Given passage
□ □ □ □ □

Professional visualization and comprehensive analysis of model performance, feature importance, and prediction quality.

In [None]:
# =============================================================================
# ADVANCED VISUALIZATION & RESULTS ANALYSIS
# =============================================================================

print("📊 ADVANCED VISUALIZATION & RESULTS ANALYSIS")
print("=" * 50)

if model_performance is not None and predictions_pd is not None:
    
    # Create comprehensive visualization dashboard
    fig = plt.figure(figsize=(20, 16))
    
    # 1. Time Series Prediction Plot
    ax1 = plt.subplot(3, 3, 1)
    viz_data = pd.DataFrame({
        'Actual': y_test_pd,
        'Predicted': predictions_pd
    })
    
    viz_data.plot(ax=ax1, alpha=0.8, linewidth=2)
    ax1.set_title(f'{TARGET_COIN.title()} Realized Volatility Forecasting\nTime Series Predictions', 
                  fontsize=12, fontweight='bold')
    ax1.set_ylabel('Realized Volatility')
    ax1.grid(True, alpha=0.3)
    ax1.legend()
    
    # 2. Prediction Scatter Plot
    ax2 = plt.subplot(3, 3, 2)
    ax2.scatter(y_test_pd, predictions_pd, alpha=0.6, s=30, color='darkblue')
    
    # Perfect prediction line
    min_val = min(y_test_pd.min(), predictions_pd.min())
    max_val = max(y_test_pd.max(), predictions_pd.max())
    ax2.plot([min_val, max_val], [min_val, max_val], 'r--', linewidth=2, label='Perfect Prediction')
    
    ax2.set_xlabel('Actual Volatility')
    ax2.set_ylabel('Predicted Volatility')
    ax2.set_title(f'Prediction Accuracy\nR² = {model_performance["r2_score"]:.4f}', 
                  fontsize=12, fontweight='bold')
    ax2.grid(True, alpha=0.3)
    ax2.legend()
    
    # 3. Residuals Plot
    ax3 = plt.subplot(3, 3, 3)
    residuals = y_test_pd - predictions_pd
    ax3.scatter(predictions_pd, residuals, alpha=0.6, s=30, color='darkgreen')
    ax3.axhline(y=0, color='red', linestyle='--', linewidth=2)
    ax3.set_xlabel('Predicted Volatility')
    ax3.set_ylabel('Residuals')

□ □ □ □ □

Provided material
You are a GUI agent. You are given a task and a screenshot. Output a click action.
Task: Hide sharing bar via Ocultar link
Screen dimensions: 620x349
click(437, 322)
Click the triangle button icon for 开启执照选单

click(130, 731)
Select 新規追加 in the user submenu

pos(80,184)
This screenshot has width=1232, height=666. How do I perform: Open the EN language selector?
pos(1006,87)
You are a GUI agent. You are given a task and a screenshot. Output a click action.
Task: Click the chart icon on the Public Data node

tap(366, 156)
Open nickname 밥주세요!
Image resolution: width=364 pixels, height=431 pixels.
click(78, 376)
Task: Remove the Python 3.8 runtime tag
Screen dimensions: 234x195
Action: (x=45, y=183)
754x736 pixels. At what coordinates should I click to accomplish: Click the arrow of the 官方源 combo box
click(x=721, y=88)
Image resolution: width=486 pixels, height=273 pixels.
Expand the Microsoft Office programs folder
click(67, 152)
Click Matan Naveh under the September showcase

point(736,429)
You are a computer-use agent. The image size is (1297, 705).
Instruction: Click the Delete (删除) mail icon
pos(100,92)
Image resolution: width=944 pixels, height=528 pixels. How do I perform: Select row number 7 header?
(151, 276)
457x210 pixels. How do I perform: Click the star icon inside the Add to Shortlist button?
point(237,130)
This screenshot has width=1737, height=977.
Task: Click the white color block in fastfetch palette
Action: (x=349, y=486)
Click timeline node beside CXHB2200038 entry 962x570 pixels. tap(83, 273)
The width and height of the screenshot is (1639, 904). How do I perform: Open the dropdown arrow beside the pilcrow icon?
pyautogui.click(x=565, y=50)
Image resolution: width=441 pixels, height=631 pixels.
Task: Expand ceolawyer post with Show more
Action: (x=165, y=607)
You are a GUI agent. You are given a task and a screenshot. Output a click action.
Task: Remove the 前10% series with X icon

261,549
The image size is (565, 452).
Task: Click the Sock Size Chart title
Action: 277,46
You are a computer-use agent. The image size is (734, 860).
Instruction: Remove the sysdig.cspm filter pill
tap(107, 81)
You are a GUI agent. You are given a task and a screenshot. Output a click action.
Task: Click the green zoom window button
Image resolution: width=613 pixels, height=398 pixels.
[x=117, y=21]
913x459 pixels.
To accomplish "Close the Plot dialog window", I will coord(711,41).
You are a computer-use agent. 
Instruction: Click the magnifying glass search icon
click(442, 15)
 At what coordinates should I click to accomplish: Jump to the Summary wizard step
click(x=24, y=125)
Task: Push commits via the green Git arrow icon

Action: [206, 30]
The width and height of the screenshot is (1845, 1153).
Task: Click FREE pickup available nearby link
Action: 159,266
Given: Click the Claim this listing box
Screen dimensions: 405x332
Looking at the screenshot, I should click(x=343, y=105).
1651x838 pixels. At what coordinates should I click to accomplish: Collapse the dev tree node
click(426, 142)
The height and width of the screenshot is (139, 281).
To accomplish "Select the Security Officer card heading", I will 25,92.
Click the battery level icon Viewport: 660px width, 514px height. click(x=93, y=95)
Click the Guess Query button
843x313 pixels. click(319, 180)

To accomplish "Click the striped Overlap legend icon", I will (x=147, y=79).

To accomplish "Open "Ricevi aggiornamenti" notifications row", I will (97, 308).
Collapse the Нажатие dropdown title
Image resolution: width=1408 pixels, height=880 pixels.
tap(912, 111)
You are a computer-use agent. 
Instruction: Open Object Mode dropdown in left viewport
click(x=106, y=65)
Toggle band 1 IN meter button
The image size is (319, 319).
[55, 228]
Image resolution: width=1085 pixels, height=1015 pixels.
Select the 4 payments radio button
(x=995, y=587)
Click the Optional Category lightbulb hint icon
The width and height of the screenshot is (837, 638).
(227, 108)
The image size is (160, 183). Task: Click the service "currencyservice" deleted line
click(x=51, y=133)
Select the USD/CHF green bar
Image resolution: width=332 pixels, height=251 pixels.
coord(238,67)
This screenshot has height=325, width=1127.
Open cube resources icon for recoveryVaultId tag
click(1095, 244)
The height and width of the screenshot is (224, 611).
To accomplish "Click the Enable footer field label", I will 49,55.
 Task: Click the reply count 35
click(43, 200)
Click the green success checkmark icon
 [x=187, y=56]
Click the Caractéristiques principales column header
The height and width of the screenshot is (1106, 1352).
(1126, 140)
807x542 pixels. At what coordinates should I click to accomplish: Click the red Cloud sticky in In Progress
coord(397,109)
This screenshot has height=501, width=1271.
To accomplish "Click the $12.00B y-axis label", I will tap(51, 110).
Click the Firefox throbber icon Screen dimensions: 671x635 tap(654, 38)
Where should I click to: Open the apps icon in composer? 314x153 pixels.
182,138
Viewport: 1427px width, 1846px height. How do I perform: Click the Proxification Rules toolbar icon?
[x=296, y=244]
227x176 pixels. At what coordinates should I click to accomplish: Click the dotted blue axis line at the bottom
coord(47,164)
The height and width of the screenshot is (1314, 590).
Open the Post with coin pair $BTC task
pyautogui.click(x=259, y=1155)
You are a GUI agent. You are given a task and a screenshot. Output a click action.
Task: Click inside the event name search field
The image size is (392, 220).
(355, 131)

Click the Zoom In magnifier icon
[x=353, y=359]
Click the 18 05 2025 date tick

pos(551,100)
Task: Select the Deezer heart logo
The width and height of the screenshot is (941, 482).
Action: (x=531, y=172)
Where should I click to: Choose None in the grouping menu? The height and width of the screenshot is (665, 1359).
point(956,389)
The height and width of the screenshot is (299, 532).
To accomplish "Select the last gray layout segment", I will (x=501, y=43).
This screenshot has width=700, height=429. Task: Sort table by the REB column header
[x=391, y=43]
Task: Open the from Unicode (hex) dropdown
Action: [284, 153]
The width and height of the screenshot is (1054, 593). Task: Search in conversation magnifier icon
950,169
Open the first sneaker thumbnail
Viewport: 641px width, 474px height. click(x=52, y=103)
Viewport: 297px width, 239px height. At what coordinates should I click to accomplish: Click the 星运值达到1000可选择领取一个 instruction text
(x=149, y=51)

□ □ □ □ □

Required work
1 - Reproduce the part of the visualization code starting at "viz_data.plot(ax=ax1, alpha=0.8, linewidth=2)" and ending at "ax1.set_ylabel('Realized Volatility')".
2 - In the visualization code, what label is assigned to the red dashed line drawn on the prediction scatter plot?

Exercise results
1 -
viz_data.plot(ax=ax1, alpha=0.8, linewidth=2)
    ax1.set_title(f'{TARGET_COIN.title()} Realized Volatility Forecasting\nTime Series Predictions', 
                  fontsize=12, fontweight='bold')
    ax1.set_ylabel('Realized Volatility')

2 - Perfect Prediction